Scrivi il seguito del commento al Credo su Gesù come Signore, riportato più sotto, cominciando subito dopo la sua ultima frase.
--- Brano di testo ---
Un solo Signore, Gesù Cristo
(testo di riferimento: 1 Cor.8,6)
Veniamo al "secondo capitolo del Credo", quello su Gesù,
molto più lungo e dettagliato di quello su Dio (3 righe nel
testo greco contro 19), o di quello sullo Spirito (5 righe). La prima
parte cerca di definire Gesù nel suo rapporto con Dio (il Figlio
Unigenito, la preesistenza, la partecipazione alla creazione), poi
descrive cosa Gesù ha fatto (per noi e per la nostra salvezza
è sceso...), è nato, è morto, è
risuscitato, deve tornare in gloria, a giudicare... Noi dovremo
necessariamente riassumere alcuni concetti e sfrondare le ripetizioni,
anche se a quelli che le hanno formulate non dovevano apparire tali e
probabilmente sono costate anni di dibattito, separazioni dolorose e
più tardi sono state perfino causa di guerra fratricida e
assassinio degli avversari.
Il termine "Signore" (Kyrios) traduce nella LXX (traduzione greca
dell'Antico Testamento) il termine Adonai, con cui viene letto il
Tetragramma impronunciabile, inteso come il vero nome di Dio. Sappiamo
che gli ebrei lo pronunciano Adonai nelle preghiere, oppure nei brani
di studio o di semplice lettura lo leggono Ha-shem, che vuol dire "il
Nome". Quando Gesù viene chiamato Kyrios, nei suoi incontri
terreni, può essere che questo termine venga usato come semplice
appellativo di riguardo, come lo usiamo noi coi nostri vicini, oppure
se ciò avviene dopo una manifestazione importante della forza
dello Spirito, che opera in Gesù, diventa una proclamazione, una
confessione di fede: è il caso per esempio del cieco-nato la cui
guarigione è raccontata nel cap.9 del Vangelo di Giovanni, che
alla domanda di Gesù "Credi nel Figlio dell'Uomo", risponde "Chi
è, Signore, perché io creda in lui?" e dopo la
autorivelazione di Gesù esclama "Signore, io credo" (v.38). Il
cieco guarito usa in tutti e due i sensi il termine Signore: la seconda
volta è l'equivalente della dichiarazione del Credo. Un altro
caso celebre è quello del discepolo Tommaso, che, quando
Gesù risorto torna tra i discepoli e lo rimprovera di essere
incredulo, esclama "Signore mio e Dio mio!" (Gv.20,28).
--- Sezione dati ---
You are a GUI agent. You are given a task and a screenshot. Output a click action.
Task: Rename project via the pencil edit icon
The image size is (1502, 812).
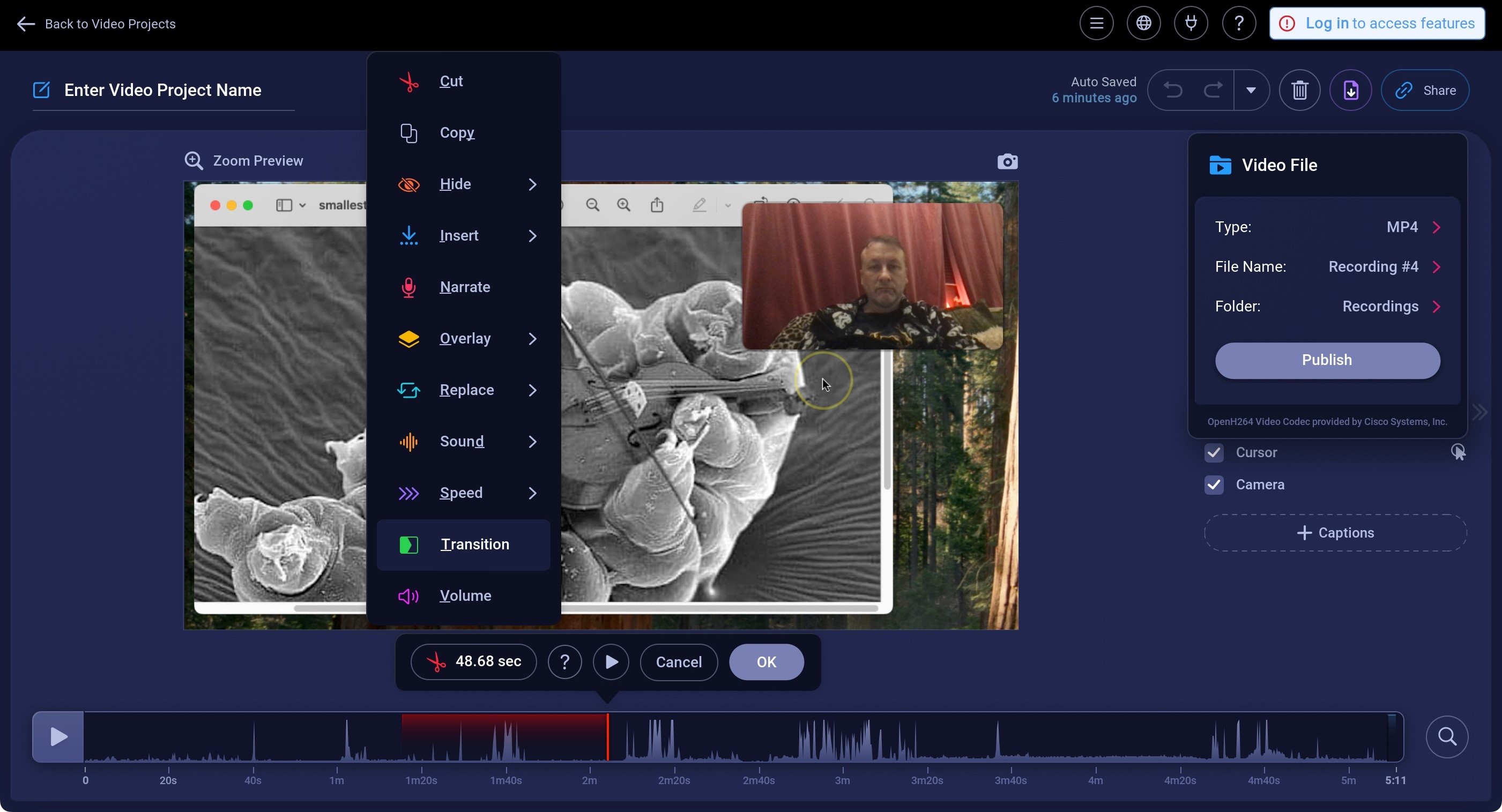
---
§ **Soluzione**
Il Credo utilizza una delle più antiche confessioni di fede del
Nuovo Testamento: "Gesù è il Signore", menzionata nella 1
Cor.12, 3, o nell'inno di Fil.2, 9-11, dove c'è anche un vero e
proprio discorso sul Nome. E' importante per noi che sia la prima cosa
che si dice su Gesù, ancor prima di descrivere la sua venuta e
la sua azione nel mondo. Si dice infatti che l'impronunciabile nome di
Dio si lascia pronunciare, che il Nome diventa una persona con una
identità che sarà l'identità nuova anche di noi
esseri umani, che vivendo come suoi discepoli impareremo ad amare e a
vivere nella pace, e così saremo chiamati "figli di Dio".
Dicendo per prima cosa che Gesù è il Signore, diciamo che
s'identifica in lui lo stesso Dio che ha parlato con Mosé
rivelandogli il suo Nome, che ha parlato al suo popolo attraverso i
profeti, che ha eletto Davide come re e gli ha promesso un Regno
spirituale a cui tutti gli esseri umani avrebbero fatto riferimento nei
secoli. Il misterioso racconto della "trasfigurazione di Gesù"
è un'indicazione in questo senso: Gesù è con
Mosé ed Elia e la nuvola raffigura la presenza di Dio che prende
possesso di Gesù.
Non solo Gesù è il Signore, ma è "il solo"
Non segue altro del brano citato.